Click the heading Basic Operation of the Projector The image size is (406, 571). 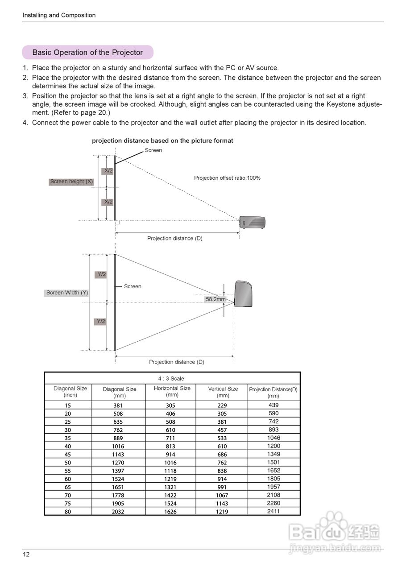pos(87,52)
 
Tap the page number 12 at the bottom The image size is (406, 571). pos(26,554)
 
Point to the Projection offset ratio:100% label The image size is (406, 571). pos(227,178)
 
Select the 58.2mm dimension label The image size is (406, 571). pos(215,299)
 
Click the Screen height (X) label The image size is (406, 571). pos(71,182)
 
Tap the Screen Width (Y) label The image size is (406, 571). pos(67,293)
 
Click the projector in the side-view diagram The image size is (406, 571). pos(253,222)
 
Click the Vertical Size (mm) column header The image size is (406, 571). pos(223,392)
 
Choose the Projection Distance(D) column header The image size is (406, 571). pos(273,393)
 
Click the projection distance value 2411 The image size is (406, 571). pos(273,511)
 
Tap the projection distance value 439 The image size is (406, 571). pos(273,405)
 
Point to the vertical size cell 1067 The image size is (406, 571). pos(222,495)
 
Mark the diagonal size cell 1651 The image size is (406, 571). pos(119,487)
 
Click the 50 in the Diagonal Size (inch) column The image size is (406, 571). pos(68,463)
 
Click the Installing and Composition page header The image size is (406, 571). pos(59,15)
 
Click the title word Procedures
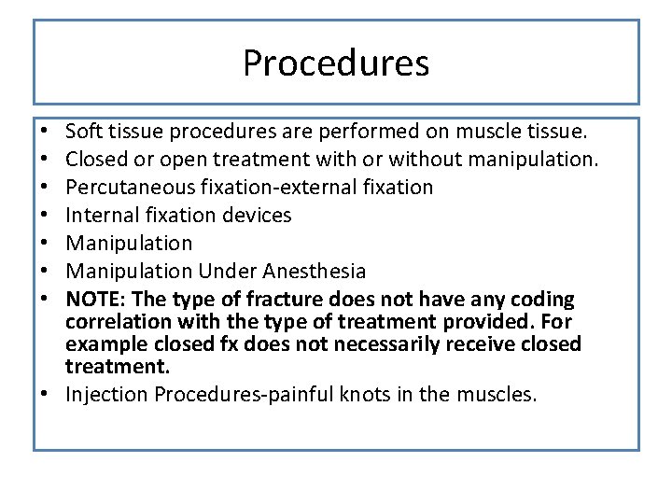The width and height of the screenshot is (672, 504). tap(336, 63)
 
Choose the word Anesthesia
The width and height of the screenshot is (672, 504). tap(314, 271)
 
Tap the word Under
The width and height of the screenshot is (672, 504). tap(227, 271)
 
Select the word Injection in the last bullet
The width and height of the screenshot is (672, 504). tap(106, 394)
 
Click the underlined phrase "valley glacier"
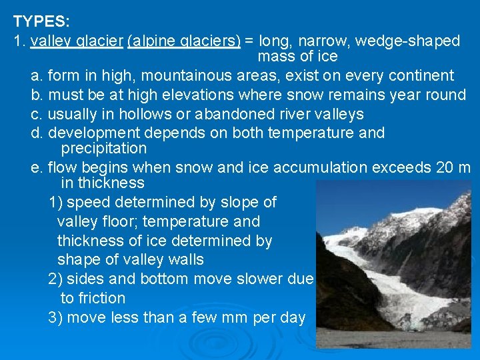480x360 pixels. click(77, 41)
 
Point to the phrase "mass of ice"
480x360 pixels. click(297, 56)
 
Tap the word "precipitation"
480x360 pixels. click(103, 147)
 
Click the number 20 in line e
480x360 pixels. click(445, 167)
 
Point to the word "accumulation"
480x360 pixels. click(297, 167)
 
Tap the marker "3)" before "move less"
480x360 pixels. click(55, 317)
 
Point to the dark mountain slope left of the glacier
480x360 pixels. click(343, 293)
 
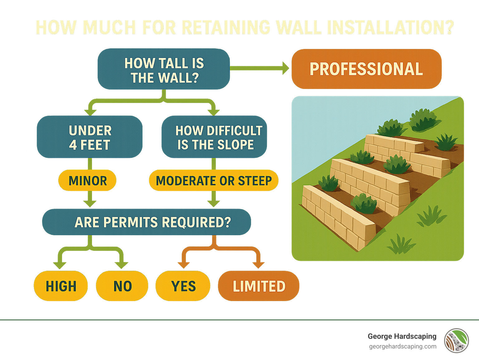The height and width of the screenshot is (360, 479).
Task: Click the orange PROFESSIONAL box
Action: (x=366, y=69)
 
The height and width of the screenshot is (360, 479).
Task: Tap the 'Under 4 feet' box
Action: (x=90, y=137)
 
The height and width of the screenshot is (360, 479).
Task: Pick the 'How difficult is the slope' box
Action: (x=214, y=137)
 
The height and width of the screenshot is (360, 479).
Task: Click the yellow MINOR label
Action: (x=87, y=181)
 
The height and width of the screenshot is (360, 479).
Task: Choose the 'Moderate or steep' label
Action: (x=214, y=181)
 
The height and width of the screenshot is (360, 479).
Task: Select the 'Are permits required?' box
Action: (x=147, y=222)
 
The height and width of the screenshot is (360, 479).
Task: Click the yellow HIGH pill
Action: (x=61, y=286)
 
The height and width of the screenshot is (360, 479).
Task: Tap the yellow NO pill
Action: (x=122, y=286)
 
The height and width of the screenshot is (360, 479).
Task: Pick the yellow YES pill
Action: (x=183, y=286)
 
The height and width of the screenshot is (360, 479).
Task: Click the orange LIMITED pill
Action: (x=259, y=286)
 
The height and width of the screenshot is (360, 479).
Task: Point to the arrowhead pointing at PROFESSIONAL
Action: (x=285, y=68)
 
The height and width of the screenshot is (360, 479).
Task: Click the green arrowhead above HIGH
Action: (x=59, y=265)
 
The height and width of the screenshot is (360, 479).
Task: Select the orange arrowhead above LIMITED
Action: (x=258, y=265)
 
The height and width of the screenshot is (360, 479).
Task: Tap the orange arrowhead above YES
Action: (x=183, y=265)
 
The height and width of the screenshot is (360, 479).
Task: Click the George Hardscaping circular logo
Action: (x=457, y=341)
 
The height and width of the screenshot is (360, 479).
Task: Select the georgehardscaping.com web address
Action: (x=403, y=347)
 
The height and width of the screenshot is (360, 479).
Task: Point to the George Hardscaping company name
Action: (x=402, y=336)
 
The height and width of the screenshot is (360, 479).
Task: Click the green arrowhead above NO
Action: (x=121, y=265)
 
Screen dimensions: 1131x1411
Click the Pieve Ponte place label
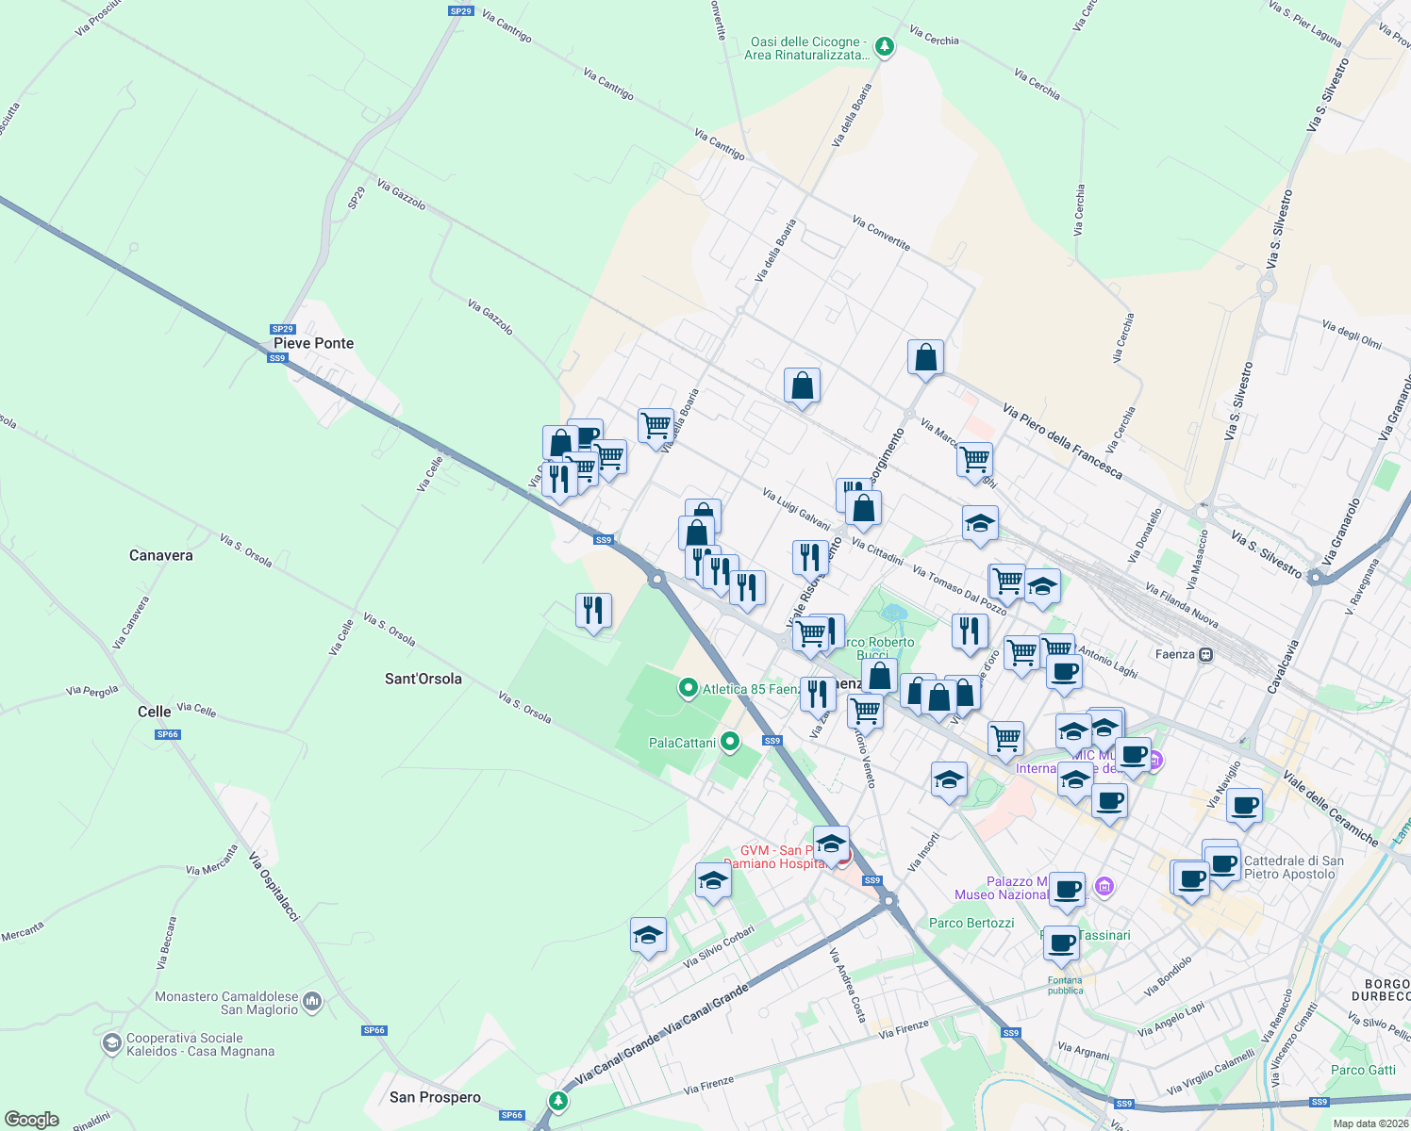(313, 344)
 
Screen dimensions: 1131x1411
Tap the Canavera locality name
(160, 556)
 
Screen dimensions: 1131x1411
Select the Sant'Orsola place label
(423, 680)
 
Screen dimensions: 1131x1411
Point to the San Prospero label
(435, 1098)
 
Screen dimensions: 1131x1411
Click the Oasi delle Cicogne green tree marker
(884, 46)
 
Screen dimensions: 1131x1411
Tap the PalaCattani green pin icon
(729, 743)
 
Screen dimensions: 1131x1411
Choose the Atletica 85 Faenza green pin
(689, 689)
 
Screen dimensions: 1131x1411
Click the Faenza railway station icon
(1205, 654)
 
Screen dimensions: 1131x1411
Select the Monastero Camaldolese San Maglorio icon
(313, 1002)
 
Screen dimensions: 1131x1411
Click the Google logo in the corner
(31, 1120)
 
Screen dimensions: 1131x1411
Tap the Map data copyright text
(1369, 1123)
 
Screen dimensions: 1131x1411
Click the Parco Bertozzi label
(971, 924)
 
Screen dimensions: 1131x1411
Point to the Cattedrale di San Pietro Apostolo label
(1293, 868)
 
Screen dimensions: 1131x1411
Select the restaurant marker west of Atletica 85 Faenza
(593, 612)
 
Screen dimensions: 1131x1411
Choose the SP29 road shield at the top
(460, 11)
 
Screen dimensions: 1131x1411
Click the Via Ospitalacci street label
(274, 887)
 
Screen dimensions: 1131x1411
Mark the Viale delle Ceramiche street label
(1330, 808)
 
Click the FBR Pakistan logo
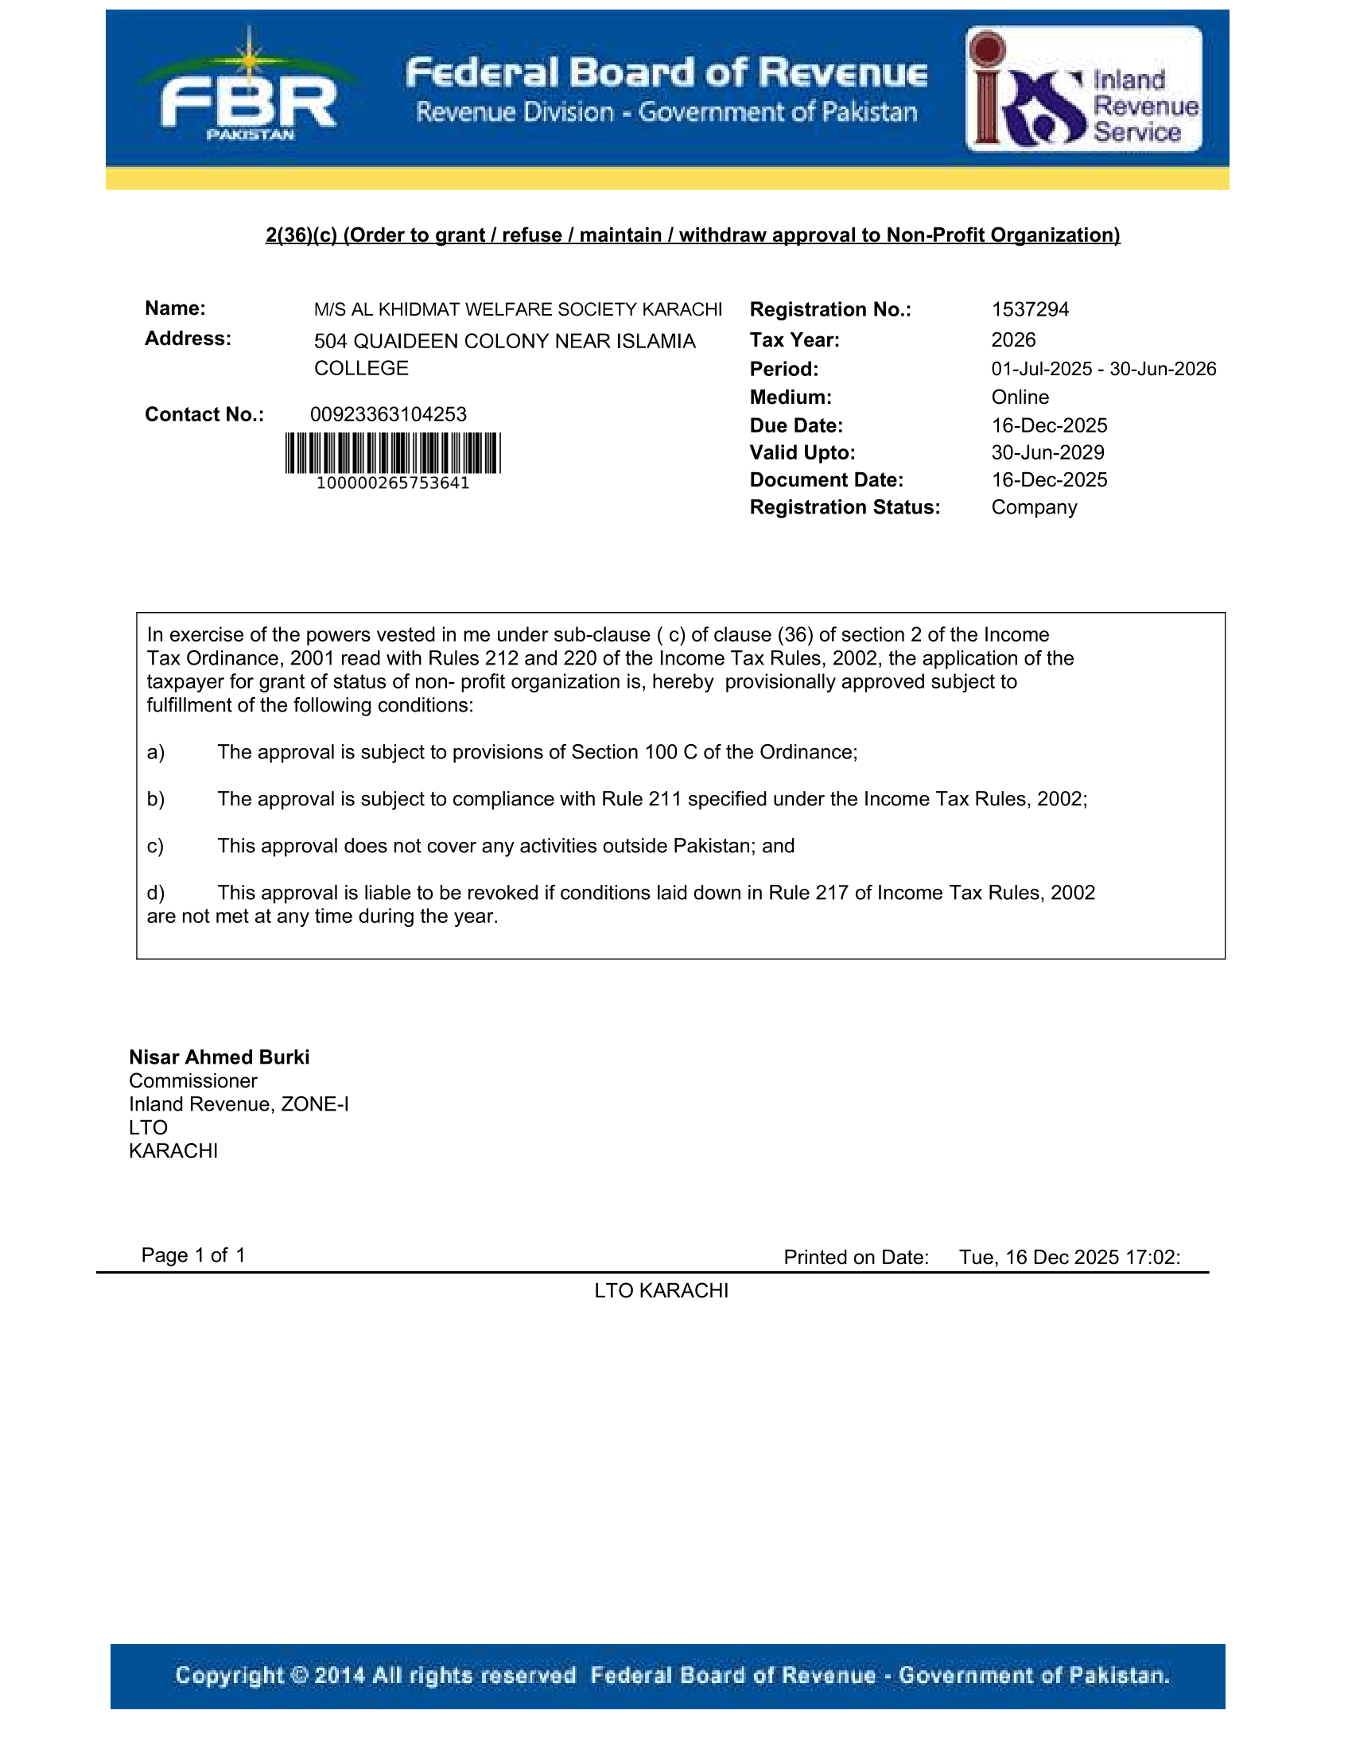pos(249,90)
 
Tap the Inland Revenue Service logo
pos(1084,89)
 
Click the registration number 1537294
pos(1029,310)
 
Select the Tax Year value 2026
pos(1013,340)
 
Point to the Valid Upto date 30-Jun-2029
pos(1047,453)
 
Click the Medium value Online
pos(1020,398)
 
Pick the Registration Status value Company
pos(1034,508)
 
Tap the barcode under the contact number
pos(392,453)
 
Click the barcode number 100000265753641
pos(392,483)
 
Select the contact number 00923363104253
pos(388,415)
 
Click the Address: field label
pos(188,339)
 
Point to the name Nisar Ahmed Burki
pos(219,1057)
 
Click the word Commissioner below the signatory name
pos(193,1081)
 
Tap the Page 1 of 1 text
pos(193,1255)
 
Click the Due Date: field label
pos(796,426)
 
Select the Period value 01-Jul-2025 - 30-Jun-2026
pos(1103,369)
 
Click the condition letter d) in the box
pos(155,893)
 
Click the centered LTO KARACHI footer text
pos(661,1291)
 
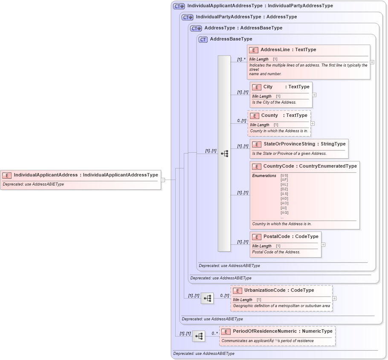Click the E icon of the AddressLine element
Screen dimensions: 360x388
point(254,50)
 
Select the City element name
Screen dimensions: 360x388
point(268,87)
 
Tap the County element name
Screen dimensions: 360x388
point(269,116)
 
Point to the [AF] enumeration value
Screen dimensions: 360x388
point(284,180)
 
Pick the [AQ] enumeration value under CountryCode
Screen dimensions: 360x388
point(284,212)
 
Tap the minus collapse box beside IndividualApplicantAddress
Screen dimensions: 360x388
point(163,180)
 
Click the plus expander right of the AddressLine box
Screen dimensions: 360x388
point(372,62)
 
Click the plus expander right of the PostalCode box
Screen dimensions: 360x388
point(323,245)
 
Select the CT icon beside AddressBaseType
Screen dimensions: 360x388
point(203,39)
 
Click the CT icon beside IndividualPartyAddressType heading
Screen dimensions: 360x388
point(188,17)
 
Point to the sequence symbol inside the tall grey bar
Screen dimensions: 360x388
point(224,154)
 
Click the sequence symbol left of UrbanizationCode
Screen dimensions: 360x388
point(207,299)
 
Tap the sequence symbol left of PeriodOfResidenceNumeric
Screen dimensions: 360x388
point(199,337)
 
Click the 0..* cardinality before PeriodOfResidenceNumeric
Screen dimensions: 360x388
point(214,334)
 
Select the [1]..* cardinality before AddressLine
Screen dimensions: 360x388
point(241,60)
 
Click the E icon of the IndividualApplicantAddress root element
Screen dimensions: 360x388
point(7,175)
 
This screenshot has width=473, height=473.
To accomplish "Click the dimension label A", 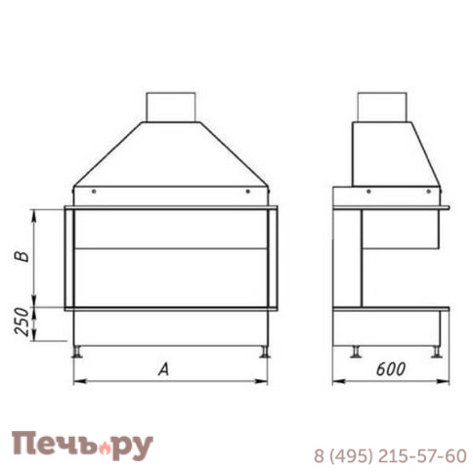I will pyautogui.click(x=165, y=368).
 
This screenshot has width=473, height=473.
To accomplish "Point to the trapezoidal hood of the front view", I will pyautogui.click(x=170, y=156).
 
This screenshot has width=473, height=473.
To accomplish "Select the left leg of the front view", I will pyautogui.click(x=79, y=349).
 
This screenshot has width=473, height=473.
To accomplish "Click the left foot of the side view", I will pyautogui.click(x=356, y=350).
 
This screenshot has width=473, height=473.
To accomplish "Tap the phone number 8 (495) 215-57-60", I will pyautogui.click(x=390, y=455).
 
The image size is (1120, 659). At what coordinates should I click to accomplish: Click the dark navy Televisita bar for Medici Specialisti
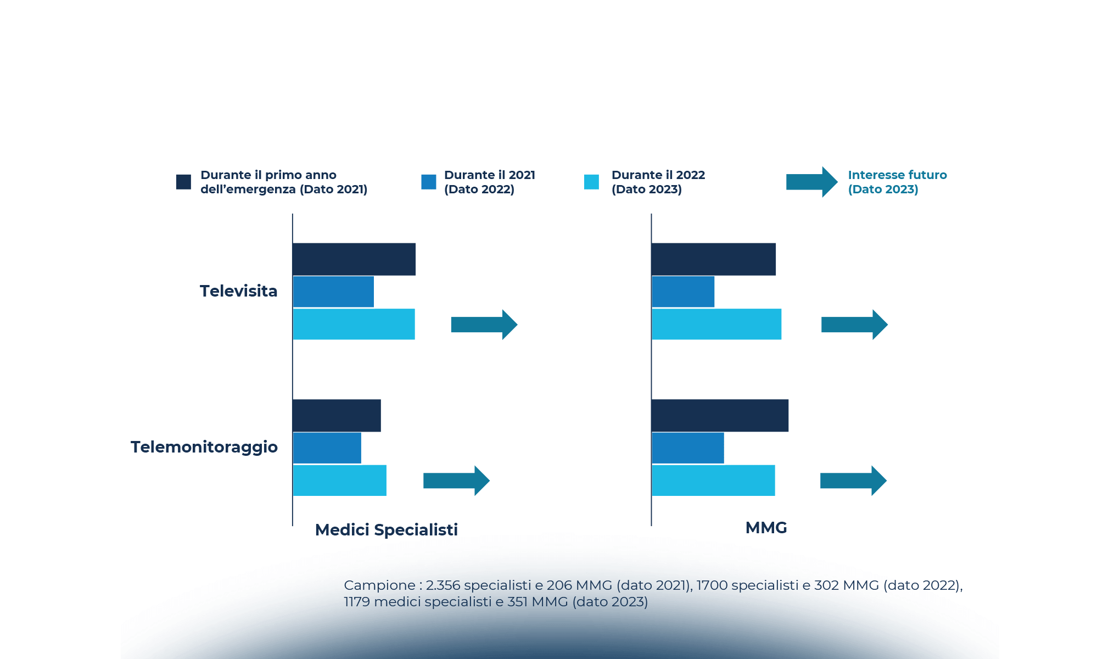pos(354,259)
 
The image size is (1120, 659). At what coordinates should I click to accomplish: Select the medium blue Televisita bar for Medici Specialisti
pos(333,292)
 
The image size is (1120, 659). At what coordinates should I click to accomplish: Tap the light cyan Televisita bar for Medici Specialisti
pos(354,324)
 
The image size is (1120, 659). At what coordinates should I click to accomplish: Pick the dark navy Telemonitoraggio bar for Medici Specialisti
pos(337,416)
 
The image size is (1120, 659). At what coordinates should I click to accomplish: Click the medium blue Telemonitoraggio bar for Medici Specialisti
pos(327,448)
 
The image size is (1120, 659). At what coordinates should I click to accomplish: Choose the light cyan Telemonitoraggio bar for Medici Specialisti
pos(340,481)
┄┄┄┄┄┄
#### [Work to be completed]
Please repeat the part of the data that opens with the line containing "blue Telemonitoraggio bar for Medici Specialisti" and closes with the line containing "pos(327,448)", switching "medium blue" to "dark green" and leaving everything else unchanged.

#### [Task result]
The image size is (1120, 659). At what coordinates should I click to accomplish: Click the dark green Telemonitoraggio bar for Medici Specialisti
pos(327,448)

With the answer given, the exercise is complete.